Hello - we are experiencing intermittent errors on...
# ask-community
i
Hello - we are experiencing intermittent errors on flows that are submitting a large number of tasks to DaskTaskRunner. No individual tasks seem to fail, but the flow will periodically err out with the following message (full traceback in thread):
Copy code
Flow run encountered an exception. MissingResult: State data is missing. Typically, this occurs when result persistence is disabled and the state has been retrieved from the API.
We are on Prefect version 2.8.2 but this has been occurring for a few versions now. Other users seem to have experienced this behavior as well (see thread here). Is this being worked on and if so, where can we track it?
Copy code
Encountered exception during execution:
Traceback (most recent call last):
  File "/usr/local/lib/python3.10/site-packages/prefect/engine.py", line 651, in orchestrate_flow_run
    result = await run_sync(flow_call)
  File "/usr/local/lib/python3.10/site-packages/prefect/utilities/asyncutils.py", line 154, in run_sync_in_interruptible_worker_thread
    async with anyio.create_task_group() as tg:
  File "/usr/local/lib/python3.10/site-packages/anyio/_backends/_asyncio.py", line 662, in __aexit__
    raise exceptions[0]
  File "/usr/local/lib/python3.10/site-packages/anyio/to_thread.py", line 31, in run_sync
    return await get_asynclib().run_sync_in_worker_thread(
  File "/usr/local/lib/python3.10/site-packages/anyio/_backends/_asyncio.py", line 937, in run_sync_in_worker_thread
    return await future
  File "/usr/local/lib/python3.10/site-packages/anyio/_backends/_asyncio.py", line 867, in run
    result = context.run(func, *args)
  File "/usr/local/lib/python3.10/site-packages/prefect/utilities/asyncutils.py", line 135, in capture_worker_thread_and_result
    result = __fn(*args, **kwargs)
  File "/opt/prefect/flow.py", line 128, in entrypoint
    if future.result() is not None:
  File "/usr/local/lib/python3.10/site-packages/prefect/futures.py", line 226, in result
    return sync(
  File "/usr/local/lib/python3.10/site-packages/prefect/utilities/asyncutils.py", line 267, in sync
    return run_async_from_worker_thread(__async_fn, *args, **kwargs)

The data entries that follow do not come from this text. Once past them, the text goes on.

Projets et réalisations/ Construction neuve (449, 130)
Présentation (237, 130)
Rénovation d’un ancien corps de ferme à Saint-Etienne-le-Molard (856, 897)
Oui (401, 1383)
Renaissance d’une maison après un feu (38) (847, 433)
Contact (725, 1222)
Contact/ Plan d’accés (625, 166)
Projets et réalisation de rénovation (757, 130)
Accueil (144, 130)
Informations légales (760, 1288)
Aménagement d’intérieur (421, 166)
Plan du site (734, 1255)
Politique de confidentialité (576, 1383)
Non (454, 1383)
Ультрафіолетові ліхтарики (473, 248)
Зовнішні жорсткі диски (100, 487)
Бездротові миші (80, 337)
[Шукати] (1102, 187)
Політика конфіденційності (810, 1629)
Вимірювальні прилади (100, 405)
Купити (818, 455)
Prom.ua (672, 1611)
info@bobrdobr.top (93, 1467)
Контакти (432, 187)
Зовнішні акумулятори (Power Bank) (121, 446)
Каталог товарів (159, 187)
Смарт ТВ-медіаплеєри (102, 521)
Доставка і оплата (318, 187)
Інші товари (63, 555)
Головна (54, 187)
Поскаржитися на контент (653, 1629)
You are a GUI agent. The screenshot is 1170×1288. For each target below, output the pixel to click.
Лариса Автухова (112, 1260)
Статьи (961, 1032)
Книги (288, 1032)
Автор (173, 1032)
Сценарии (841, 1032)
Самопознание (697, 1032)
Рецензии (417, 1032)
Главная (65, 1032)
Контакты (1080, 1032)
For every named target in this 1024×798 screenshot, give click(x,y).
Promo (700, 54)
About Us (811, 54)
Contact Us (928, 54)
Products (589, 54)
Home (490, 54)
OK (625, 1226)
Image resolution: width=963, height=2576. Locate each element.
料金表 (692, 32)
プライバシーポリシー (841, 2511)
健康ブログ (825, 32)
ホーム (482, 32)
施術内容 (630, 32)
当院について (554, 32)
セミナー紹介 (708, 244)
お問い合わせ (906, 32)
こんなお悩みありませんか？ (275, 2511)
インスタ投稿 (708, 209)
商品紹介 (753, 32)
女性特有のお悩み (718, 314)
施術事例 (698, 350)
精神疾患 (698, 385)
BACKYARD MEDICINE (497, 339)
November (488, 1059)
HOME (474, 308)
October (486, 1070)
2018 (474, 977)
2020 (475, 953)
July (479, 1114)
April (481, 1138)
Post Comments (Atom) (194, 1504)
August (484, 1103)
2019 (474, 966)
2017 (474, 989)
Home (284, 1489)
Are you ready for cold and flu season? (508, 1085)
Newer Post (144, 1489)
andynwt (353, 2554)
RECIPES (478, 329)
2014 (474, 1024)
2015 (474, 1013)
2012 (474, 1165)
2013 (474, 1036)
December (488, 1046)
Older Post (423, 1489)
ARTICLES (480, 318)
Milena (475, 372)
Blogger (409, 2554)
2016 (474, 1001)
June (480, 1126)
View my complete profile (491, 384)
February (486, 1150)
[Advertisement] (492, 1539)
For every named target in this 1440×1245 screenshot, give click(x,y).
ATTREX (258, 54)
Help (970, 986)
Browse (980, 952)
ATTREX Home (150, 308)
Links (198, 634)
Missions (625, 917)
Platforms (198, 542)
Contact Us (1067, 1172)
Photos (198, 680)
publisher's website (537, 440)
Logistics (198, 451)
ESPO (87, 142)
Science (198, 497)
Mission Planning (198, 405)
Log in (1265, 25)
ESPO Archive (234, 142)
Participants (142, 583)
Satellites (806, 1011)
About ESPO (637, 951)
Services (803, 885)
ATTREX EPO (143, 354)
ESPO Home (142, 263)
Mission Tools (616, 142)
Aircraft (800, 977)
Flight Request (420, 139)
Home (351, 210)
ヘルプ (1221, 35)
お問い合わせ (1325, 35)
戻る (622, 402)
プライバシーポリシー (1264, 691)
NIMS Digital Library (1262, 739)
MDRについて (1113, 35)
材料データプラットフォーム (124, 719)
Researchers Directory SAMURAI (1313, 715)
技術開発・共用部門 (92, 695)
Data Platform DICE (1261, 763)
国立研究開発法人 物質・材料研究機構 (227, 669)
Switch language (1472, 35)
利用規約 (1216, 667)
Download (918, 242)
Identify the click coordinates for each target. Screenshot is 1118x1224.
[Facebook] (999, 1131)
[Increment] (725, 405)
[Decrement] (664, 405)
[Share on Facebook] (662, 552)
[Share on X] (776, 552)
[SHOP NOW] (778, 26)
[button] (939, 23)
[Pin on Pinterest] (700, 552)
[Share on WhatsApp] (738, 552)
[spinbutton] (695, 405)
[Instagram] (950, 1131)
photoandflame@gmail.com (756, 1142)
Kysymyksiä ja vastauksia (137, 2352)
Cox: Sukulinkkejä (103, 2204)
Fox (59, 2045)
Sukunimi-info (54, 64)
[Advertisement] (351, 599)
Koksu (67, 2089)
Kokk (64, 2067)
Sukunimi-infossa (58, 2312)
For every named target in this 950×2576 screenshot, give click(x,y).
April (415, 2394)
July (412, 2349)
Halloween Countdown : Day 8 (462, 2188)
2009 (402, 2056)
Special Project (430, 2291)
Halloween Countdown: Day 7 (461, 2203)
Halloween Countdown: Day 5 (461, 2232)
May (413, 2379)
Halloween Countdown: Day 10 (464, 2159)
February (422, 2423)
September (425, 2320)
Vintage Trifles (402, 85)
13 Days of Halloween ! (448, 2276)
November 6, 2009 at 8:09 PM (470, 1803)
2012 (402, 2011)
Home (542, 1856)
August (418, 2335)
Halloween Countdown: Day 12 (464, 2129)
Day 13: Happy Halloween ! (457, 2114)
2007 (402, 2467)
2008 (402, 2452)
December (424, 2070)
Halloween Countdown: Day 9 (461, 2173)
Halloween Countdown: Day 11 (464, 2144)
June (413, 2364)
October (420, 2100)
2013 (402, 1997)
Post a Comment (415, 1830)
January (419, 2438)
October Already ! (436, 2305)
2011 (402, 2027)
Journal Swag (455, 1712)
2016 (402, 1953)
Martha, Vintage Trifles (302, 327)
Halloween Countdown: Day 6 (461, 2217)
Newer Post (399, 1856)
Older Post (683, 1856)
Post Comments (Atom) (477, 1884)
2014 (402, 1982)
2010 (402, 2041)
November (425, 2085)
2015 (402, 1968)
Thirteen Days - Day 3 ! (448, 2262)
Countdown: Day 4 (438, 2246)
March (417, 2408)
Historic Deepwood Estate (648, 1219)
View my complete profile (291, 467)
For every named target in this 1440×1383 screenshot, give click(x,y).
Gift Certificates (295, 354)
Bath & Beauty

  File "/usr/local/lib/python3.10/site-packages/prefect/utilities/asyncutils.py", line 177, in run_async_from_worker_thread
    return anyio.from_thread.run(call)
  File "/usr/local/lib/python3.10/site-packages/anyio/from_thread.py", line 49, in run
    return asynclib.run_async_from_thread(func, *args)
  File "/usr/local/lib/python3.10/site-packages/anyio/_backends/_asyncio.py", line 970, in run_async_from_thread
    return f.result()
  File "/usr/local/lib/python3.10/concurrent/futures/_base.py", line 458, in result
    return self.__get_result()
  File "/usr/local/lib/python3.10/concurrent/futures/_base.py", line 403, in __get_result
    raise self._exception
  File "/usr/local/lib/python3.10/site-packages/prefect/futures.py", line 237, in _result
    return await final_state.result(raise_on_failure=raise_on_failure, fetch=True)
  File "/usr/local/lib/python3.10/site-packages/prefect/states.py", line 101, in _get_state_result
    raise MissingResult(
prefect.exceptions.MissingResult: State data is missing. Typically, this occurs when result persistence is disabled and the state has been retrieved from the API.
z
Generally, this is because of an upstream problem
Do you have additional logs for the flow run?
i
Thank you Zaine. I looked over this Github issue and we are having similar behavior as BStefansen-lightbox describes here. The flow fails after a short amount of time - in the most recent instance <5 minutes. I’ve attached the logs from the pod around the time of the crash.
z
What is your kubernetes job timeout set to?
i
180 secs
z
If the timeout is 180s it’ll fail at 180s
So if it runs longer i.e. approaching 5 minutes it’ll be marked as failed by the agent then exit when the next task runs
i
Sorry I’m a little confused - what would need to run longer than >180 seconds for this to crash? This flow typically runs >2 hours and does not have this issue, this does seem to be intermittent.
Happy to set our job watch timeout to None but I’m not sure how this would address the issue.
z
If your job watch timeout is less than the runtime of the flow, the flow should fail
If the issue is intermittent, it is likely because we were not enforcing job watch timeouts correctly until 2.8.3
It’s not clear to me if your issue is something else yet, the logs did not seem to include the full run
i
I’ll try to set our timeout to None then, thank you. I was under the impression
job_watch_timeout_seconds
listens for events and will timeout if no events are received in the span passed here; has this changed? I can definitely provide a longer log if that would be helpful here but they might contain some semi-sensitive output; is there somewhere I can forward them privately/through DM?